Namun, ada beberapa masalah besar yang perlu diperhatikan. Pertama-tama, kita masih memiliki permasalahan serius soal mematok harga kain tenun yang adil ketika dibeli dari tangan para penenun.

Masalah klasik bagi penenun adalah harga tenun yang ditentukan oleh pasar. Berdasarkan cerita-cerita yang saya rekam dari komunitas penenun di wilayah Cibal bagian timur di Kabupaten Manggarai, konsekuensi tersebut termasuk harga tenun yang tidak sesuai dengan modal pembelian benang dan jasa menenun.

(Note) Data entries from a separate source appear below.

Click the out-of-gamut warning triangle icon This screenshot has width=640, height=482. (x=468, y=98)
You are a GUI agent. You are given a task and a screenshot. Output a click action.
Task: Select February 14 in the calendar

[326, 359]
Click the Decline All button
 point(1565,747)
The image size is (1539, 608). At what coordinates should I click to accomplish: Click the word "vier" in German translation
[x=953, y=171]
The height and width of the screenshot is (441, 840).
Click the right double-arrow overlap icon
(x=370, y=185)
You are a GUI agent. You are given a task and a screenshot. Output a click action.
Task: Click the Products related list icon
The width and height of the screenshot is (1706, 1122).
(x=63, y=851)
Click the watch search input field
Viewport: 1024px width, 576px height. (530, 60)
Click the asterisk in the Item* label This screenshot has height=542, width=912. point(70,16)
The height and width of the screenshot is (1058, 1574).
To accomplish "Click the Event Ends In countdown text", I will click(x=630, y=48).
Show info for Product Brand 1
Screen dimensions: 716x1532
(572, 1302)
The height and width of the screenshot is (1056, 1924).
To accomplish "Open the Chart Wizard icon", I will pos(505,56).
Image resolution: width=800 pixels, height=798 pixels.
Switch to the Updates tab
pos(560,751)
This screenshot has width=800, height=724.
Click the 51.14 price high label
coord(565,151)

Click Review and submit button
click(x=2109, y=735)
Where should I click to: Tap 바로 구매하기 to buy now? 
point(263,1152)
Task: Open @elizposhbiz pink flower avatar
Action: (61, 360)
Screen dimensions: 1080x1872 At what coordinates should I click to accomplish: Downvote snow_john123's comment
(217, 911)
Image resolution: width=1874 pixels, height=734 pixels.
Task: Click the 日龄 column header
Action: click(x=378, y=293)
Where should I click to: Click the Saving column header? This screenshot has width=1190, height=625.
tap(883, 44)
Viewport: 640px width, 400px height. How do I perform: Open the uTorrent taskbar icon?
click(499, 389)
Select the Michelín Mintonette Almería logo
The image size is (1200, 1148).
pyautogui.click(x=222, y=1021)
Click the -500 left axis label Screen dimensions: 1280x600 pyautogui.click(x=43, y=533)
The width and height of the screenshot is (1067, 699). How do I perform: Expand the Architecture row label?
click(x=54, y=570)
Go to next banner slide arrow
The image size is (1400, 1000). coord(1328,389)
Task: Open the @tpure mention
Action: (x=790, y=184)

Padahal, harga yang dipatok seharusnya mempertimbangkan beberapa variabel, seperti jenis benang yang digunakan, ukuran kain dan tingkat kerumitan motif. Semakin rumit motif, semakin tinggi harga. Begitu juga dengan jenis benang yang digunakan. Harga tenun yang menggunakan pewarna alam dengan motif padat dan rumit berbeda dengan tenun pewarna sintetis, apalagi jika motifnya jarang.

Solusi pemerintah juga kerap tidak tepat sasaran. Kendati banyak program membagi-bagi benang kepada para penenun, namun ujungnya berakhir sebagai sebuah proyek, tidak berkelanjutan. Sementara penenun kembali  menghadapi  soal yang sama, yaitu harga tenun yang tidak memadai.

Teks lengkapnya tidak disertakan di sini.